Thalassemia, a prevalent single-gene inherited disorder, relies on hematopoietic stem cell or bone marrow transplantation as its definitive treatment. However, the scarcity of suitable donors and the severe complications from anemia and iron overload pose significant challenges. An immediate need exists for a therapeutic method that addresses both the illness and its associated complications. Advancements in stem cell technology and gene-editing methods, such as clustered regularly interspaced short palindromic repeats along with its associated protein (CRISPR/Cas), offer encouraging prospects for a therapy that could liberate patients from the need for ongoing blood transfusions and iron chelation treatments. The potential of genetic reprogramming using induced pluripotent stem cells (iPSCs) to address thalassemia is highly promising.
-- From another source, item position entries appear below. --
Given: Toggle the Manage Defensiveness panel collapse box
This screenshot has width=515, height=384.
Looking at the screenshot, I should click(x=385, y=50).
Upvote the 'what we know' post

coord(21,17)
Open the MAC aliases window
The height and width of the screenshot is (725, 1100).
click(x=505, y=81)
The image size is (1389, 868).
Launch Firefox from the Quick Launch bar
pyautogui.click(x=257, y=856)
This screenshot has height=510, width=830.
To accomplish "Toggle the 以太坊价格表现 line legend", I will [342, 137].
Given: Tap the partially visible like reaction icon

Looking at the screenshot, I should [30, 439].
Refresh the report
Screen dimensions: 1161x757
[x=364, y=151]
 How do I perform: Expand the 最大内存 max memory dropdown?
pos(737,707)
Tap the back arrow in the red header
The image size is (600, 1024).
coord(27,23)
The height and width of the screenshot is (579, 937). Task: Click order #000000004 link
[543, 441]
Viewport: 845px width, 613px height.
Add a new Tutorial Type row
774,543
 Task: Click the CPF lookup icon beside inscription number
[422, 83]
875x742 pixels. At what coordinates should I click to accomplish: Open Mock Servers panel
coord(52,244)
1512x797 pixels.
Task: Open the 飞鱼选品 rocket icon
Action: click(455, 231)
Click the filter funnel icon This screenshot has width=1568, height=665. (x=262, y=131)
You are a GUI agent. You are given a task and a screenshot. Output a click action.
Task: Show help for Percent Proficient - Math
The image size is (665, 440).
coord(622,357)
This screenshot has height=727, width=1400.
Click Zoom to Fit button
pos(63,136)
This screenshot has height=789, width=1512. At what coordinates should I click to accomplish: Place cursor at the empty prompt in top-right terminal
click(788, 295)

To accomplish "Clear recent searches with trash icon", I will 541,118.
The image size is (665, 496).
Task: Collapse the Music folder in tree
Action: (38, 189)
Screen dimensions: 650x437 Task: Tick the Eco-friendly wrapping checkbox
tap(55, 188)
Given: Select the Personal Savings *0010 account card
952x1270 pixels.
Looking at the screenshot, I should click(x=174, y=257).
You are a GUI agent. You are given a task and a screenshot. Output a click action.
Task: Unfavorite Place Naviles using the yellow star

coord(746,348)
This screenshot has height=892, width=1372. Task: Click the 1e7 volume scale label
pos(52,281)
Furthermore, mesenchymal stem cells (MSCs), recognized for their capacity to self-renew and differentiate into multiple lineages that include bone, cartilage, adipose tissue, and liver, demonstrate potential in alleviating several complications faced by thalassemia patients, including osteoporosis, cirrhosis, heart conditions, respiratory issues, and immune-related disorders. In this review, we synthesize and summarize relevant studies to assess the therapeutic potential and predict the curative effects of these cellular approaches.